Friday, November 18, 2011

Turkey’s leadership not fading but emerging

It is now famous hobby among observers to document what they say “demise of Turkey’s zero problems foreign policy” in a “I told ya” style. They are largely claiming that Turkey’s foreign policy of zero problems – a disguise to claim a responsible regional leader – is falling apart in the face of uncertainty that encircled Turkey’s foreign policy decision-makers as they are confused over an appropriate way of responding to recent developments in the Middle East.

Observers largely ignored the fact that it is not Turkish foreign policy that is peeling but an ideology that has naively driven the country into an utopian land of friendships that yielded no benefits. Demise of ailing foreign policy for a rising regional power means the country is now more exposed to conduct a successful foreign policy that marries with realities on the ground. Eloquent speeches Turkish Foreign Minister Ahmet Davutoğlu was delivering over the past few years where the gap between rhetoric and action widened only consumed Turkey’s credibility on the world stage.

Turkey’s ambitious foreign policy, undoubtedly, seemed out of touch with realities on the ground and the country’s zero problems doctrine took it down a slippery slope once the challenges have become inevitable.
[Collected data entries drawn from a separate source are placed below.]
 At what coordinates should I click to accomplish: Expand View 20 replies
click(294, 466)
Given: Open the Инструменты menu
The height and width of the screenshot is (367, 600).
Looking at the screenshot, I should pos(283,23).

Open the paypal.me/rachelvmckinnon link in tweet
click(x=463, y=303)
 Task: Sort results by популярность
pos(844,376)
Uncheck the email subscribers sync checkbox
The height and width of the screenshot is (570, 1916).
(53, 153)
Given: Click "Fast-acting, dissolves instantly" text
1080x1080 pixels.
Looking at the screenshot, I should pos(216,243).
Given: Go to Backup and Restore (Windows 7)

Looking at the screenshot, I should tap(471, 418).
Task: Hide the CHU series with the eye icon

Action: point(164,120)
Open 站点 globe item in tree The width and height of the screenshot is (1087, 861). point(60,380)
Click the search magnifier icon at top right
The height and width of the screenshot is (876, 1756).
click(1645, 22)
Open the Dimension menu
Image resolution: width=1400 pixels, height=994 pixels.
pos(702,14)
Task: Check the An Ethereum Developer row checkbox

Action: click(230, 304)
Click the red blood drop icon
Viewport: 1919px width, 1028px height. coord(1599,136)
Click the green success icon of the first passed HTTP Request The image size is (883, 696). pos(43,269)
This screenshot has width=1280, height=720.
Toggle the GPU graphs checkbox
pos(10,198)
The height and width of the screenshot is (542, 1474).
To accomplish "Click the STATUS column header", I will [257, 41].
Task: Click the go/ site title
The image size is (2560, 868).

Underlying this strategy was the view that a borderless Middle East, one in which Turkey arrogates to itself the regional role of setting standards, would allow people freely trade with each other and contribute to the prosperity of each nations. A win-win.

This grand strategy – designed only for peaceful times -- has been pursued through an array of liberal initiatives in which Turkey started to reap its economic fruits. If history is any guide, it will be evidently clear that there is no a quarter decade in the history of the Middle East when wars and conflicts did not prevail every kind of economic or social transactions.

And then a furious wave of unrest blew in like a fatal wind. Navigating in a region of fragile balance of power and vulnerable dictators is challenging and that is why, to borrow Israeli Defense Minister Ehud Barak’s phrase, there is “no mercy for the weak” and let me add – for the naive. Turkey’s leadership had later learned that maintaining good ties with Arab rulers is a sure path to a room full of trouble. Its decision-makers are still tossing back and forth the question of whether to pursue principled foreign policy at the expense of Turkey’s interests.

Steven A. Cook penned a piece in The Atlantic – surely better than anyone else who has written on this subject lately – claiming that Turkey’s dream of regional leadership has failed. Cook is correct is pointing to the fact that things are not developing in the way Davutoğlu envisioned but this is good news rather than a cause of concern for Turkey’s Kissinger.

Turkey has learned an important lesson from its interaction with leaders like late Libyan leader Muammar Gaddafi and Syrian President Bashar al-Assad: No one can be trusted.

The future now hinges on Turkey’s ability to reinvent its foreign policy strategy. Turkey’s prime minister and foreign minister drafted Turkey’s strategy in dealing with the unrest sweeping in Libya and Syria based on their trust and expectation that these leaders will heed Turkey’s recommendation. That did not happen.

Current crises and cracks in Turkey’s foreign policy strategy will surely heal its already bleeding foreign policy rather than damaging it. Turkey’s leadership is thus not fading in the region yet its rise will now be more conspicuous than ever.